Exercise text:

OSSAA Board rejects rules for phased opening of summer sports
Board president doesn't 'feel good not having guidance out there.'
Joe Wertz / StateImpact Oklahoma
The athletic field at Will Rogers High School in Tulsa. Fields like this one could soon be filled with students again following an OSSAA vote Friday that rejected rules to phase in summer activities across Oklahoma.
The body that oversees high school sports narrowly voted Friday to not approve rules to phase in summer activities.
The Oklahoma Secondary School Activities Association board of directors voted 7-6 Friday to reject a proposed plan that would’ve eased into high school sport summer activities.
The rejection paves the way for schools to begin hosting sporting clinic and camps the first week of June as long as there aren’t any superseding local or state restrictions.
OSSAA Board President Cecilia Robinson-Woods does not have a vote on the board – she can only vote to break a tie. But she says she was disappointed they weren’t passed.
“We don’t feel good not having guidance out there,” Robinson-Woods said. “As far as we know, this [guidance] is the best way to keep your kids safe.”
The board had an urban-rural fracture on the guidance, said Robinson-Woods, who is also superintendent of Millwood Public Schools in northeastern Oklahoma City. Members from rural districts said they were concerned about following too strict of rules before the vote was struck down.
“The board split on whether or not those guidelines were appropriate for every part of the state,” she said.

List of tasks:
1 - What was the vote count when the OSSAA board rejected the proposed plan, according to the OSSAA article?
2 - Please repeat the stretch of the OSSAA article from "The rejection paves" through "they weren’t passed.".
3 - Write the next part of the OSSAA article, picking up after its last sentence.

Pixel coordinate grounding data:
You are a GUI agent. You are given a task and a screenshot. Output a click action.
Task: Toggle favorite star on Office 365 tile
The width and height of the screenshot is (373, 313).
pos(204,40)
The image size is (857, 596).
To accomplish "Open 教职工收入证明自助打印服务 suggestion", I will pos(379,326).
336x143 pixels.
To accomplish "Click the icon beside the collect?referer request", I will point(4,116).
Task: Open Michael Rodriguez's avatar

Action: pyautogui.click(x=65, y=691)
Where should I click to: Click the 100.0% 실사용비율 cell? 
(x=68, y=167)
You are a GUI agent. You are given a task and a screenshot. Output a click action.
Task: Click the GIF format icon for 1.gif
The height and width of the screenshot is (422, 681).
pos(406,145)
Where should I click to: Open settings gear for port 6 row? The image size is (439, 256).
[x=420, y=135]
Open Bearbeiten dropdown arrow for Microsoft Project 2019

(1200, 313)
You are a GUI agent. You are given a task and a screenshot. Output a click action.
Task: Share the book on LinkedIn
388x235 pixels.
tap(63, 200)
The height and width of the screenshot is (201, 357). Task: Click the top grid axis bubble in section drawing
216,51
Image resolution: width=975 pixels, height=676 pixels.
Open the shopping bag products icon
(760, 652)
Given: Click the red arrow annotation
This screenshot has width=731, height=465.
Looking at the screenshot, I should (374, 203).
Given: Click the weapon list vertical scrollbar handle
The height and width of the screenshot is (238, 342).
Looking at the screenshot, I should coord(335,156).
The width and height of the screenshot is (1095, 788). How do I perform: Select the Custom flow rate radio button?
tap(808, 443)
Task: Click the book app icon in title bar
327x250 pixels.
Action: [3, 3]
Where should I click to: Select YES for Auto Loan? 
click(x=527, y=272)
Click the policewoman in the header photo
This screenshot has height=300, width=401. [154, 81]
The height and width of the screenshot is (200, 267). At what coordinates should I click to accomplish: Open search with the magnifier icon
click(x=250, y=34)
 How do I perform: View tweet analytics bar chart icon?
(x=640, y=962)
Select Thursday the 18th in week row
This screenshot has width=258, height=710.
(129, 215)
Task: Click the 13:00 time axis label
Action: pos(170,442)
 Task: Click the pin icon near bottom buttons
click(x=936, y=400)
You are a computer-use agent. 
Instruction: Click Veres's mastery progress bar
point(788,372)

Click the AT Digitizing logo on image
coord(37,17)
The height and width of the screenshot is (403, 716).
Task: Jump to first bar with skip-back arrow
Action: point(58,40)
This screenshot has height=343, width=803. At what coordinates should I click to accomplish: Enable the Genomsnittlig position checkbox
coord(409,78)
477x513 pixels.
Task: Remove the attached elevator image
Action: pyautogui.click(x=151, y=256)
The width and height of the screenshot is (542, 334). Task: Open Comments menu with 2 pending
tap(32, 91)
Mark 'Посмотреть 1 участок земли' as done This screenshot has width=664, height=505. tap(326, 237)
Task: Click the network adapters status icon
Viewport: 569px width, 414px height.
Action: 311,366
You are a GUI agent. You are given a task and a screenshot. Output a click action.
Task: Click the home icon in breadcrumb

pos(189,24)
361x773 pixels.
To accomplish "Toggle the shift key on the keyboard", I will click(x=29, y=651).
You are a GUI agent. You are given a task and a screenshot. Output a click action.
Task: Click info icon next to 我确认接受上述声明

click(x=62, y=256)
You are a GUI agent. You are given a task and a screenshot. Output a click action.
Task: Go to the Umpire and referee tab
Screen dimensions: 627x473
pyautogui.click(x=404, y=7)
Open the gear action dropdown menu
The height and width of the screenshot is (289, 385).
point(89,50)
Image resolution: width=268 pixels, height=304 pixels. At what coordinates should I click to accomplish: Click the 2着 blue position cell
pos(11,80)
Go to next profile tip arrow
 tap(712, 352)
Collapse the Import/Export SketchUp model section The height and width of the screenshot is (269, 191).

Answers to this exercise:
1 - 7-6

2 -
The rejection paves the way for schools to begin hosting sporting clinic and camps the first week of June as long as there aren’t any superseding local or state restrictions.
OSSAA Board President Cecilia Robinson-Woods does not have a vote on the board – she can only vote to break a tie. But she says she was disappointed they weren’t passed.

3 -
Besides safety concerns, Robinson-Woods said she is also troubled by creating a patchwork of athletic rules across Oklahoma that might allow some schools to engage in sports activities before others.
“This disease is affecting lots of communities differently,” she said. “So you have some places that need to stay within restrictions. So when you think about fair and competitive it’s not really fair that somebody who doesn’t have cases can start full blown practice and then the people that have cases or have local restrictions can’t start practicing.”
She said she hopes the OSSAA Board will hear new guidelines soon that will likely be optional soon to help keep student-athletes safe this summer and ensure that sports can be played next fall.
Any guidelines could ultimately be superceded by rules from local governments or even the State Department of Education, she said.
As for the approximately 1,000 students attending the Millwood Public Schools district she oversees.
“We will be abiding by the guidelines,” she said.